Para estimular las defensas inmunitarias debilitadas y gozar de buena salud, la dieta es el primer elemento a revisar. Asegúrese de incluir los siguientes alimentos con la mayor frecuencia posible en su plato:
- El ajo, conocido por su eficacia contra virus y bacterias, es un gran aliado para la defensa inmunológica. No dudes en incluirlo crudo en ensaladas para disfrutar de sus beneficios;
- Las naranjas y los limones, ricos en vitamina C, también aumentan la inmunidad. Lo ideal es tomarlos en forma de jugo de frutas al despertar;
- Las legumbres, como las lentejas, son excelentes para estimular la producción de anticuerpos en el cuerpo;
- El té verde, diurético y drenante, es una bebida rica en antioxidantes. Beberlo a diario es una forma eficaz de fortalecer el sistema inmunológico;
- Los pescados azules como el atún, el salmón o las sardinas, así como el aceite de hígado de bacalao, tienen un impacto positivo en la inmunidad gracias a los omega3 que contienen.
Por lo demás, las verduras, las setas, los mariscos en general e incluso el chocolate negro también forman parte de esta lista no exhaustiva de alimentos que solo benefician al sistema inmunológico.
Que vitamina para luchar contra la debilidad inmunológica?
Antes de elegir una dieta, es importante asegurarse de que los platos involucrados no carezcan de vitaminas. De hecho, su papel es capital en la estimulación de las defensas naturales del cuerpo:

- Vitamina D: es tan importante para los huesos como para el buen funcionamiento del sistema inmunológico.
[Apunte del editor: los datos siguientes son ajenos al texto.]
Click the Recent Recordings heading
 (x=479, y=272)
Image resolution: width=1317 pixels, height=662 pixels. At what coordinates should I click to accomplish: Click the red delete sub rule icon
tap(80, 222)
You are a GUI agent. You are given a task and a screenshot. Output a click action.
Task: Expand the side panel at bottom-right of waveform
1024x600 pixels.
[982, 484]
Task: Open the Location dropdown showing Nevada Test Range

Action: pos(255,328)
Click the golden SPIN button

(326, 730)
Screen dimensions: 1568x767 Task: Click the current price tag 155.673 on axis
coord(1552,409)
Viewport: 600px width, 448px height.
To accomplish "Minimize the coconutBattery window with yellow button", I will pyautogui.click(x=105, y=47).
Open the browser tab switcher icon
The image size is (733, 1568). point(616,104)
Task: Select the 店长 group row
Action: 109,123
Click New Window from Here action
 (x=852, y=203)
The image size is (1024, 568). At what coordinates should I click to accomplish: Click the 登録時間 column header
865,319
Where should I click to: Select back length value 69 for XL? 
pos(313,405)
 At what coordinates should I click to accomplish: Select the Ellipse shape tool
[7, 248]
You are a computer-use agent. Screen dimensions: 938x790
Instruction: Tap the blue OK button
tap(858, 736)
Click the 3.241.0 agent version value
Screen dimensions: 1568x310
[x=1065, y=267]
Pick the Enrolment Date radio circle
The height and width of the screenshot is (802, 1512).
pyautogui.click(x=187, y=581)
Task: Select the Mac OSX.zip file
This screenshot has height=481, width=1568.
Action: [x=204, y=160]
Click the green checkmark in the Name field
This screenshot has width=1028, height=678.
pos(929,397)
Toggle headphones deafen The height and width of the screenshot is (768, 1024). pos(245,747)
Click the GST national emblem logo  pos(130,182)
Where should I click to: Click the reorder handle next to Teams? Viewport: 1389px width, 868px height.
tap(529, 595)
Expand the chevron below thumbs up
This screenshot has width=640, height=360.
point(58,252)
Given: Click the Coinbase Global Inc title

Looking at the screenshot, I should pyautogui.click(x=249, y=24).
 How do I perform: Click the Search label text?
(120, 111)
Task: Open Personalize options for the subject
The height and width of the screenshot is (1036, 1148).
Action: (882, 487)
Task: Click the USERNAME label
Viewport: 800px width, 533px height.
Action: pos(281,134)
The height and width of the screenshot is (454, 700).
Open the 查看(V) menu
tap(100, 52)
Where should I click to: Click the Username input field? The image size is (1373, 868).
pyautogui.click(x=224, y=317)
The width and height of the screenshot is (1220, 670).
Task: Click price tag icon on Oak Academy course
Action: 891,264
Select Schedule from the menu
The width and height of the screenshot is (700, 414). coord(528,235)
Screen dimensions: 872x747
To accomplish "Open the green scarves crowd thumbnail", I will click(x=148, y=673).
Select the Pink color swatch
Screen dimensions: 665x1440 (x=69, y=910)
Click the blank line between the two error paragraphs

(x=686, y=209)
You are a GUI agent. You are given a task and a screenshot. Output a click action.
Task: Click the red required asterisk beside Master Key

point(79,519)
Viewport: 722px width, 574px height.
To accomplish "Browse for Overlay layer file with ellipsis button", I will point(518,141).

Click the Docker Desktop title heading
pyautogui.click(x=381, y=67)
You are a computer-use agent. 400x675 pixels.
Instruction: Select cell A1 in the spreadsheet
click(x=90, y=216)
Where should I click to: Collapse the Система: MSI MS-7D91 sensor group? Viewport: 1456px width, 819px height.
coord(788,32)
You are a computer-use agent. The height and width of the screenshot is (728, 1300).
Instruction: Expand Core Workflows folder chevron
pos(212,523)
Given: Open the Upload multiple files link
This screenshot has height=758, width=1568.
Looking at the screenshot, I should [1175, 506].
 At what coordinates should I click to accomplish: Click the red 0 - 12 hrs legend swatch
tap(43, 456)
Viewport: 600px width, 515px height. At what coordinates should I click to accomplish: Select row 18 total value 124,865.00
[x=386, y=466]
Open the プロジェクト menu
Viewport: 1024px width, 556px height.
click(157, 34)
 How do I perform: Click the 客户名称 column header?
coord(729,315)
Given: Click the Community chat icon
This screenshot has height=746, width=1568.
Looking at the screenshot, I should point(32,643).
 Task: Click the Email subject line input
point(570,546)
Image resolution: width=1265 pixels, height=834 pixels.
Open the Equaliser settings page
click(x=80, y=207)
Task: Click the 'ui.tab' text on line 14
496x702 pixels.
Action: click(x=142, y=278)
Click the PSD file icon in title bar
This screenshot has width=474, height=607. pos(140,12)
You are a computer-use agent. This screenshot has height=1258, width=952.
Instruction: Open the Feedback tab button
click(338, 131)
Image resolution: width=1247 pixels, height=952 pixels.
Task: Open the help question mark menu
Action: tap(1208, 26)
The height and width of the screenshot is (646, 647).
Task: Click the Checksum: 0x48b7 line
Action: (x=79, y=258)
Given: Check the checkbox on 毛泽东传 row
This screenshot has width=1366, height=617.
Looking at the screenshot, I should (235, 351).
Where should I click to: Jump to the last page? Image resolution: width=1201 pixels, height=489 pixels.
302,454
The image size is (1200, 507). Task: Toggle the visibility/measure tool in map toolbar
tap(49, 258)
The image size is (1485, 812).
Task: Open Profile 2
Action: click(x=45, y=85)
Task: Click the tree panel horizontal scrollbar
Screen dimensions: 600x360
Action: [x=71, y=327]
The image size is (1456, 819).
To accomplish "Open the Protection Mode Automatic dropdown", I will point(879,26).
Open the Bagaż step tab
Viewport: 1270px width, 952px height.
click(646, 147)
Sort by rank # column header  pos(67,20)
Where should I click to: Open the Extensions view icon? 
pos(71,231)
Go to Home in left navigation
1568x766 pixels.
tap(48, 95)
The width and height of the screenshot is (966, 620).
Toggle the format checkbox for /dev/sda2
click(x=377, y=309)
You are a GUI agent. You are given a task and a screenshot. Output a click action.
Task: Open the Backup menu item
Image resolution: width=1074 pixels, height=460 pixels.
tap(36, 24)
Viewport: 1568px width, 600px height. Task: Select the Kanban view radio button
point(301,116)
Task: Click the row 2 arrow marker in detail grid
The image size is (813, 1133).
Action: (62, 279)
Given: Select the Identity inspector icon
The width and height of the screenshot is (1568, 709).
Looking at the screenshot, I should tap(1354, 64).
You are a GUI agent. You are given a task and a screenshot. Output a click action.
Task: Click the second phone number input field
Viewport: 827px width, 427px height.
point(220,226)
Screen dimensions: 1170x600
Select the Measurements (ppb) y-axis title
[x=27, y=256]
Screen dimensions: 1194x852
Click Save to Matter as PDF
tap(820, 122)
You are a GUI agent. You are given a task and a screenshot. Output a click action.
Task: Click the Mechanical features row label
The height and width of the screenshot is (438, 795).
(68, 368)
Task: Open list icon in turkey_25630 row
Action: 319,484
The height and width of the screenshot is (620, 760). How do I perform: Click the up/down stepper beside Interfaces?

Su producción por el cuerpo es estimulada por la exposición al sol.
- Vitamina C: tiene propiedades antifatiga. Su deficiencia en el organismo reduce considerablemente las defensas del organismo. Esencialmente proporcionado por los alimentos, está presente en vegetales verdes como brócoli, repollo, frutos rojos, cítricos, kiwi y muchos otros.
- Vitamina A: es un elemento esencial en la producción de glóbulos blancos.
Una forma natural de proceder: ¿qué planta usar como medicamento para fortalecer sus defensas?
Además de consumir alimentos ricos en vitaminas y minerales, también es posible estimular su sistema inmunológico a través de la medicina a base de hierbas. De hecho, la naturaleza es un verdadero aliado para ayudar al cuerpo. Entre las posibles soluciones se encuentran:
- La equinácea, que además de estimular las defensas del organismo, es antibiótica y antiviral;
- Tomillo, una planta que purifica el cuerpo y refuerza su inmunidad;
- Árbol del té, un excelente antibacteriano que se utiliza para producir aceites esenciales beneficiosos para la defensa inmunológica.